I don't know where you got your 1% number, but given the comparatively tiny number of SSDs being purchased compared to traditional hard drives, and the fact that they've only been a widely-available consumer product for maybe a couple of years, if that, there are NO real-world long-term reliability stats worth anything at all for SSDs, period. Heck, there have only been a couple of good publicly available real-world studies of rotating hard drive reliability, and the entire modern world relies on those.

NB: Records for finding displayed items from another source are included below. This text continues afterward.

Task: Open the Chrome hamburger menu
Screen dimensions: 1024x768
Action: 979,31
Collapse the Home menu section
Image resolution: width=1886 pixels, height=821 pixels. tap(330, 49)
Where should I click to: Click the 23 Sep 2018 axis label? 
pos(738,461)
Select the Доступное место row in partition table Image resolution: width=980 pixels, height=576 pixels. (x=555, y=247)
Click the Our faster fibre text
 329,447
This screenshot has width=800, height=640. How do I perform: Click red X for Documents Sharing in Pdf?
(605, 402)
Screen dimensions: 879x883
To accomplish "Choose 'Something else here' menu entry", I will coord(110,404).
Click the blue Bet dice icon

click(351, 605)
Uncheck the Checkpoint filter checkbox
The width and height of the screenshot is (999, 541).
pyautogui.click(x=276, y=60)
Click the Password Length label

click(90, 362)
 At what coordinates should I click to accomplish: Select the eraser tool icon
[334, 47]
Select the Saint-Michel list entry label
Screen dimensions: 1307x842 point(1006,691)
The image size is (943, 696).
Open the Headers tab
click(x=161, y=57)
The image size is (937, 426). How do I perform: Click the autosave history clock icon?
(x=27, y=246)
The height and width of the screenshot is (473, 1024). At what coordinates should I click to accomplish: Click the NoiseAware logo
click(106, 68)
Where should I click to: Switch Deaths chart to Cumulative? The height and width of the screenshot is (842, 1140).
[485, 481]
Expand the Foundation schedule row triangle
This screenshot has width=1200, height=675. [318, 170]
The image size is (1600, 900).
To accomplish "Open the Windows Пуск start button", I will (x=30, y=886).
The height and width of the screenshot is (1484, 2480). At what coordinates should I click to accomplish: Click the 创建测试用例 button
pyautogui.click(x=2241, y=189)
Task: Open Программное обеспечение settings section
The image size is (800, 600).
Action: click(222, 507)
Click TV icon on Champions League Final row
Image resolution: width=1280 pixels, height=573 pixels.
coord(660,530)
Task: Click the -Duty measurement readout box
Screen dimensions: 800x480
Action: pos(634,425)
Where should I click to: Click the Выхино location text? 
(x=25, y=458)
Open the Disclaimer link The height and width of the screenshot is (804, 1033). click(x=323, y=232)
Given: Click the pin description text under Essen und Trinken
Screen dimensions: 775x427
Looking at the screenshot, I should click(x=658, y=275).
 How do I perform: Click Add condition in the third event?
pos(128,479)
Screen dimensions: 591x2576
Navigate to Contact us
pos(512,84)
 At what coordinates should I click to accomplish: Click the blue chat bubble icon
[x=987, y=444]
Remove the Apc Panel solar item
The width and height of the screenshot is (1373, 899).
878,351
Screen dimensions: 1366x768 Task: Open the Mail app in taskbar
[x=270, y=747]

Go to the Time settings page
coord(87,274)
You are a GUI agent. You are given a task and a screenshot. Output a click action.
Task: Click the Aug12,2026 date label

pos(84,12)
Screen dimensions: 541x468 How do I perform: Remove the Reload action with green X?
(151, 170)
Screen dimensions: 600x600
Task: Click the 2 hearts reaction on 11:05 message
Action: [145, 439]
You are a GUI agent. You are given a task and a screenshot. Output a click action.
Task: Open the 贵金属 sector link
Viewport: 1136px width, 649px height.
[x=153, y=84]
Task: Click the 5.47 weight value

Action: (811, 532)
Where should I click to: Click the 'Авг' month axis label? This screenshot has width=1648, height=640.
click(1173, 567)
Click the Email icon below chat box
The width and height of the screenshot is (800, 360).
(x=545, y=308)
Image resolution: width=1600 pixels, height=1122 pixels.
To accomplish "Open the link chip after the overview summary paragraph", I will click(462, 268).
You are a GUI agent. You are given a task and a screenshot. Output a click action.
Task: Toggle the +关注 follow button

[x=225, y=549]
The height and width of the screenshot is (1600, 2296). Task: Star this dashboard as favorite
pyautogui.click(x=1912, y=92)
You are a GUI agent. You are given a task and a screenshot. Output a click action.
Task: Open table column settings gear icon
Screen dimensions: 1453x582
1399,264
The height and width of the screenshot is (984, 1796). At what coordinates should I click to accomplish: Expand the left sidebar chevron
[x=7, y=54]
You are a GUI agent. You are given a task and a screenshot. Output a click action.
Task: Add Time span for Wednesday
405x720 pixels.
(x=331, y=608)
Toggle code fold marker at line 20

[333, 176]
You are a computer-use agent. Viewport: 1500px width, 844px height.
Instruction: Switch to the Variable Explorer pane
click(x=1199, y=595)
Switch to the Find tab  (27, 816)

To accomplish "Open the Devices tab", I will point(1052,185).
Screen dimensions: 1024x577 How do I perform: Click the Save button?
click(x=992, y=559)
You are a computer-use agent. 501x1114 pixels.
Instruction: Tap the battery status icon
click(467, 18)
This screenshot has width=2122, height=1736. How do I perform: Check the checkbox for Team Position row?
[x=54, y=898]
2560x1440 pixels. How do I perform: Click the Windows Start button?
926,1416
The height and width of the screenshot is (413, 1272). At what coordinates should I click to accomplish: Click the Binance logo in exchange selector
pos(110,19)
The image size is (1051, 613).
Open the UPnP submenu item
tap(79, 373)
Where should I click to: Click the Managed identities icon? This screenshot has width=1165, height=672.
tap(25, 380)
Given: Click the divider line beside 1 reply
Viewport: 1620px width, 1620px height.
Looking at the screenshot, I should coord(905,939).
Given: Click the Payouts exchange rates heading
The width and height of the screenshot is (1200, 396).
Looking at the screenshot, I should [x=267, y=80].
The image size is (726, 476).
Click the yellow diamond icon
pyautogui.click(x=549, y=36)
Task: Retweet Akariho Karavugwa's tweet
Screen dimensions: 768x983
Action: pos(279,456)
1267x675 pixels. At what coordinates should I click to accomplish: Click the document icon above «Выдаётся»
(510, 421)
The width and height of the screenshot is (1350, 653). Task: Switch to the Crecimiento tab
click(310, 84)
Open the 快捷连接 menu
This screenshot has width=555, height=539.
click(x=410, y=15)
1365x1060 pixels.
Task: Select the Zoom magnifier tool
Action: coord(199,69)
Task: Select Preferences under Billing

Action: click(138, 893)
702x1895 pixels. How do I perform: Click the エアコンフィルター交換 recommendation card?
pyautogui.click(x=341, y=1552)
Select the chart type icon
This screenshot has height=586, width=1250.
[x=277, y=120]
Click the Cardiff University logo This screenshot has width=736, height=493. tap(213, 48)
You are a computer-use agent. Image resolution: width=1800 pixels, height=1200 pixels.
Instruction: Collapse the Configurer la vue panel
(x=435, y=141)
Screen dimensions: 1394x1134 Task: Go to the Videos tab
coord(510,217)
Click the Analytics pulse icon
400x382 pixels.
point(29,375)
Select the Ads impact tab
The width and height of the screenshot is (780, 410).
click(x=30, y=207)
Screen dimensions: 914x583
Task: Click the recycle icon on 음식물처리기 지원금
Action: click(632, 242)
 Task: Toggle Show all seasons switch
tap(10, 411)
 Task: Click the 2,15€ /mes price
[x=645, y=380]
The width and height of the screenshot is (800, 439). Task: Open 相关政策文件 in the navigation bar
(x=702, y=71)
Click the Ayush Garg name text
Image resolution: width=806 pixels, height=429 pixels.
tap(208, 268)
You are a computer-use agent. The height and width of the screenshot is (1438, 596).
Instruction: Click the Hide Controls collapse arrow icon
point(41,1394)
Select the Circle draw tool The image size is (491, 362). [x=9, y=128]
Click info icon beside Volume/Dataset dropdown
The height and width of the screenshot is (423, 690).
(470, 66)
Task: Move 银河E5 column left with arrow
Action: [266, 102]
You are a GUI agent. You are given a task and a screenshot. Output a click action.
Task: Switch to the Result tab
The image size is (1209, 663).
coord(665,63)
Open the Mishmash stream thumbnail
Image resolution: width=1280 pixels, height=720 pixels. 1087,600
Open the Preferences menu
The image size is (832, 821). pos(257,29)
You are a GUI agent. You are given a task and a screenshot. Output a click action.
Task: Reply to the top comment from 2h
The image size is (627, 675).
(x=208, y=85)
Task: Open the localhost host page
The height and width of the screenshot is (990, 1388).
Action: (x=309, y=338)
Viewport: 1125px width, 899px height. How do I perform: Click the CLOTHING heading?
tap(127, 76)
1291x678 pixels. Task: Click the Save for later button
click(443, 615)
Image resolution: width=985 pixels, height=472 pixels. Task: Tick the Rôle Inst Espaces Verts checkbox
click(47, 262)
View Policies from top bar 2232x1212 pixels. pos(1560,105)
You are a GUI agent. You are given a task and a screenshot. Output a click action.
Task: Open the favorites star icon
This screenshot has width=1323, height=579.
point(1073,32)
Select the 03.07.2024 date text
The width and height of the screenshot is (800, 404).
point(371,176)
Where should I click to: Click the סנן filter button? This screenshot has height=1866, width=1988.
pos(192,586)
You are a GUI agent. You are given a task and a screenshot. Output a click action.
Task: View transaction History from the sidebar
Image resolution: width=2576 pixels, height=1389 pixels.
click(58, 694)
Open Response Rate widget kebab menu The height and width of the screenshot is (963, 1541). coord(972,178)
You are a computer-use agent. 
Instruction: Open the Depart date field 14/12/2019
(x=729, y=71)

While SSDs have no moving parts, the controller itself is just as susceptible to failure as that on any regular hard drive, and the same goes for power electronics and other parts. Further, given that most of the companies making SSDs--even big ones like OCZ--have only been in the market a few years (versus as much as three decades for a company like Seagate, and well over a decade even for off-brand drive makers like Samsung), the technology is a LOT less mature than rotating hard drives.
Not to say that SSDs are unreliable, just that nobody knows how reliable they'll really end up being in the wild, and that the companies making them have a comparatively short track record and experience in the field compared to the massive hard drive market. "It'll last forever!" or "No moving parts!" doesn't in any way equal real-world reliability, and even if it did there's always bad luck.